Med-V1-L3B: Small Language Model for Biomedical Evidence Attribution
Med-V1-L3B is a 3.2 billion parameter language model developed by ncbi, specifically designed for efficient and accurate biomedical evidence attribution. Fine-tuned from Llama-3.2-3B-Instruct using a high-quality synthetic dataset called MedFact-Synth, this model excels at assessing whether a given scientific article supports or refutes a biomedical claim.

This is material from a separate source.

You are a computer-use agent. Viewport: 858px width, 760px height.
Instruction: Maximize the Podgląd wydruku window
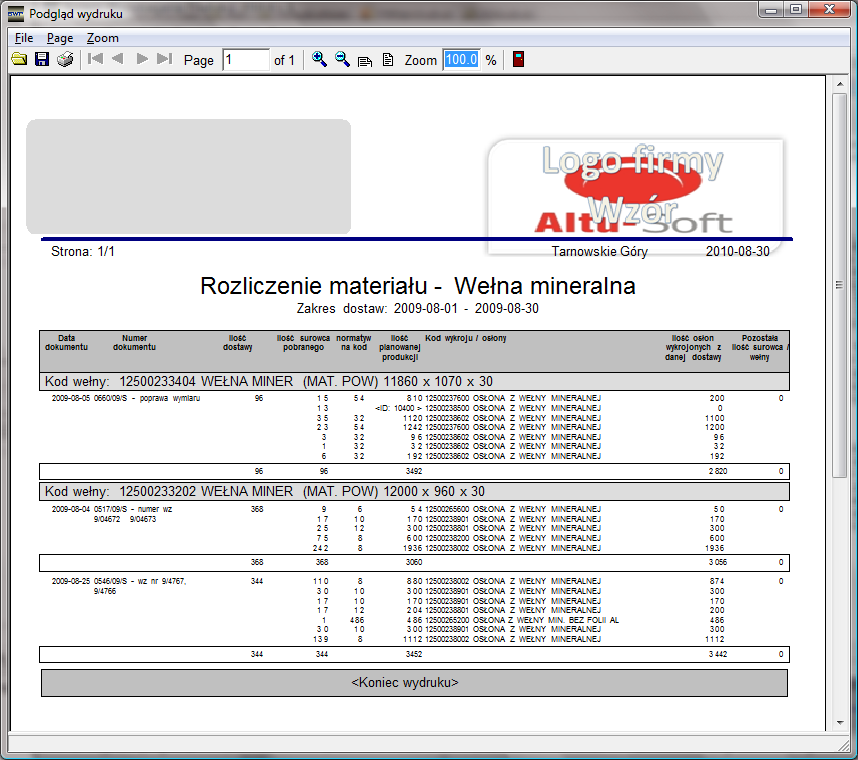pyautogui.click(x=795, y=10)
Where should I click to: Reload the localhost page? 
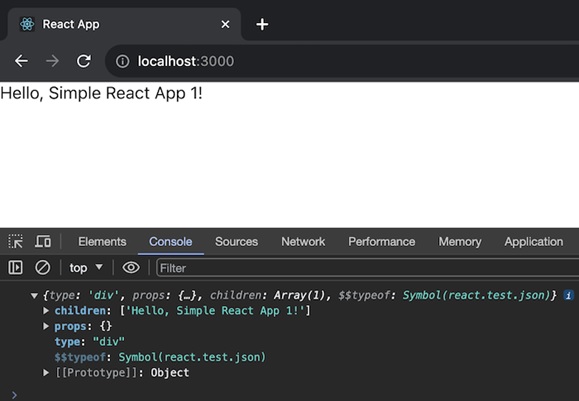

It operates with a 32768 token context length, allowing for comprehensive analysis of source texts.
Key Capabilities
- Biomedical Evidence Attribution: Classifies the degree of agreement or contradiction between an assertion and a source article using a five-point scale (-2 to +2).
- Hallucination Detection: Can be used to quantify hallucinations in LLM-generated answers by verifying cited claims against their sources.
- Misattribution Identification: Capable of identifying high-stakes misattributions in documents like clinical guidelines.
- Cost-Effective: Offers performance comparable to frontier LLMs (e.g., GPT-5, GPT-4o) for its specialized task, but with significantly lower deployment costs due to its smaller size.
- High-Quality Explanations: Provides detailed, step-by-step explanations for its scoring decisions.
Good For
- Researchers and developers needing to automate the verification of biomedical claims against scientific literature.
- Applications requiring scalable hallucination detection in LLM outputs within the biomedical domain.
- Identifying potential misattributions in medical texts and clinical guidelines.
- Anyone seeking an efficient, lightweight alternative to large, expensive LLMs for specialized biomedical fact-checking and evidence analysis.